FIRESTONE, Colo. — A two-and-a-half year investigation by the National Transportation Safety Board found a 2017 house explosion in Firestone was caused by a leak in an improperly abandoned pipeline that was most likely severed during the construction of the house.
According to the investigative files released by the NTSB, the federal agency tasked with investigating pipeline accidents in the US, “local authorities” also contributed to the accident by allowing homes to be built next to oil and gas production fields without having complete documentation from the operator about the location of all the pipelines it owned.
Although the investigation found no records showing when the line was cut, NTSB investigators found the only known construction at the residence occurred in 2015, when the house was being constructed.
The investigation also determined there were three severed lines about six feet from the foundation of the house that were all initially connected to natural gas lines.
The explosion obliterated the home and killed Joey Irwin and his brother-in-law, Mark Martinez. They were installing a water heater when the blast happened.
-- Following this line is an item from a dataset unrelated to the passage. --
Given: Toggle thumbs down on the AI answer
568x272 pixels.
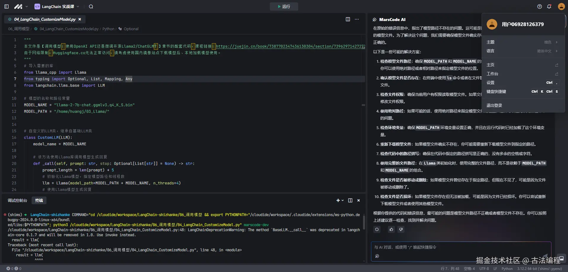Looking at the screenshot, I should click(x=401, y=229).
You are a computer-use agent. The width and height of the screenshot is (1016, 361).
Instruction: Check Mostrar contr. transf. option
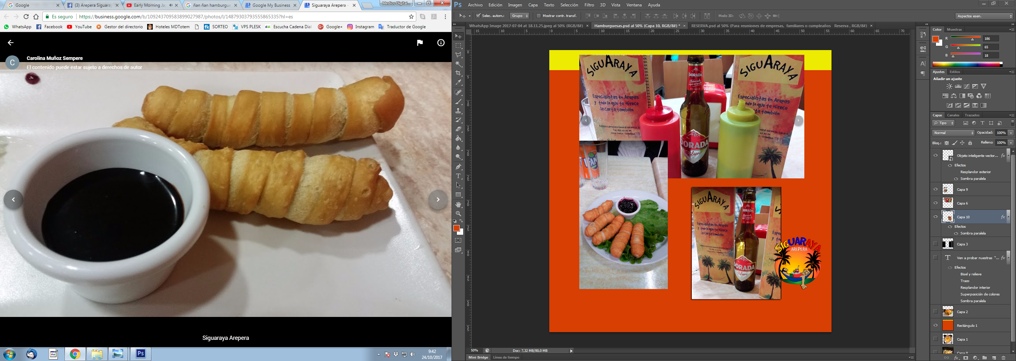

Irwin’s sister, Erin, who was also Martinez’s wife, was burned in the explosion.
A spokesperson for the Colorado Oil and Gas Conservation Commission, which regulates oil and gas development in Colorado, said all oil and gas companies in the state have until Oct. 31, 2019 to deliver maps of their underground pipelines and flowlines to the state. The agency has plans to make that map public in the near future.
Meanwhile, COGCC has also posted draft rules that will add safety measures to flowline regulations. It expects to adopt final rules sometime in November.
The agency also said it will now proceed with an enforcement action against the oil and gas company involved with the explosion by issuing a Notice of Alleged Violation (NOAV).
“We respect and appreciate the National Transportation Safety Board’s (NTSB) review of this tragic accident, along with all of the local agencies engaged throughout this process. We take the findings very seriously, and as part of our commitment to safety, we continually review our processes and procedures,” said Jennifer Brice, a spokesperson for Occidental, the company that acquired the oil and gas company that owned the infrastructure in question.
“Many of the steps taken following this tragic accident are outlined on our Colorado Response Page. We are mindful of the events of April 17, 2017, every day, and our thoughts continue to be with the families, friends and communities affected by this tragedy,” she said.